Answer:
Mostly, it tends to kill individual ambition. If all are giving to the collective, there is no recognition of individual effort. So slackers float along like a sea anchor. Drag down the progress. The Chinese had an old proverb, "the peg that sticks out, gets hammered in". Now, and in the name of economic progress, the peg sticking out, gets the funding.
Engels, Marx and Lenin assumed the human condition would naturally strive to the middle of the pile. Possibly from personal experience. Possibly a conclusion based on their times. A chicken in every pot begot a happy camper, until they grew tired of chicken.
Frankly, putting a man on the moon, was the ultimate test of societies. Presidential commitment confirmed it. Both social organizations certainly had the resources, the science and the talent to make it happen. But then the "West" lost interest. The Soyuz space capsule recently celebrated its 40th birthday. After Shuttle retires, it will be the only delivery system to ISS. But reliable, is not always progressive.
Any Collective system suffers from two issues. One, a five year program, gives procrastinators 4 and 3/4 years to achieve. Suddenly quantity, not quality is the main objective. Which tends to retard free thought. A Free Market economy rewards effort with, rewards. Some donkeys do not always choose to chase the carrot.
And two, when given a choice of 45 different shades of red, some prefer green. Just human nature. As much as a government ban on a radio station guarantees that stations success, people are always more interested in the forbidden or frowned on than they are on the accepted.
Thank you for an excellent question. Expect more comment on it.
Further comment: " putting a man on the moon, was the ultimate test of societies". Hardly. It was an example of Kennedy's self-agrandisement and a response to the humiliation of being beaten in the "space-race" by the USSR, who succeeded with Sputnik and Gagarin. It was not even the ultimate engineering challenge. Even NASA scientists agree that building the Anglo-French Concorde was the greater technical achievement. But this rocket science chat is a digression from the issue of socialism!

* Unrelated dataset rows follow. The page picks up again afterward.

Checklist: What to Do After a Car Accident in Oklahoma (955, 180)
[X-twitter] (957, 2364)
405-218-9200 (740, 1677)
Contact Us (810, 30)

Back on track: Trotskyists used to argue that Socialism was a halfway stage to true Communism; but that sort of argument is as dated as glam-rock. Recent history has shown that the world has rejected Communism; and only the crazy regime of North Korea holds to that creed. Albania was the only European Maoist state; and when visitors were allowed in after the Enver Hoxha regime crumbled, they discovered a level of squalor and poverty to mach the world's most underdeveloped states.
The rejection of Communism is not to say that its opposite, unbridled Capitalism, is the best path. The excesses of capitalism in USA under George W Bush and in the UK under Bush's poodle, Tony Blair, have left both economies in a dire state with high unemployment, low growth, discredited banks and weak currencies.
Of course, the economies of India and China are shooting ahead; but whether there are lessons to be learned from them is another matter.
Arguably, for Western societies, the European Union has "got it right" with its longstanding commitment to the "Social Market economy". That is, a version of Capitalism that appreciates that occasional state intervention is often desirable or necessary. While recognising the importance of individual ambition and incentive, the EU also acknowledges that a society will be happier and more prosperous if the gap between rich and poor is not excessive, and if the provision of decent services is available to all citizens.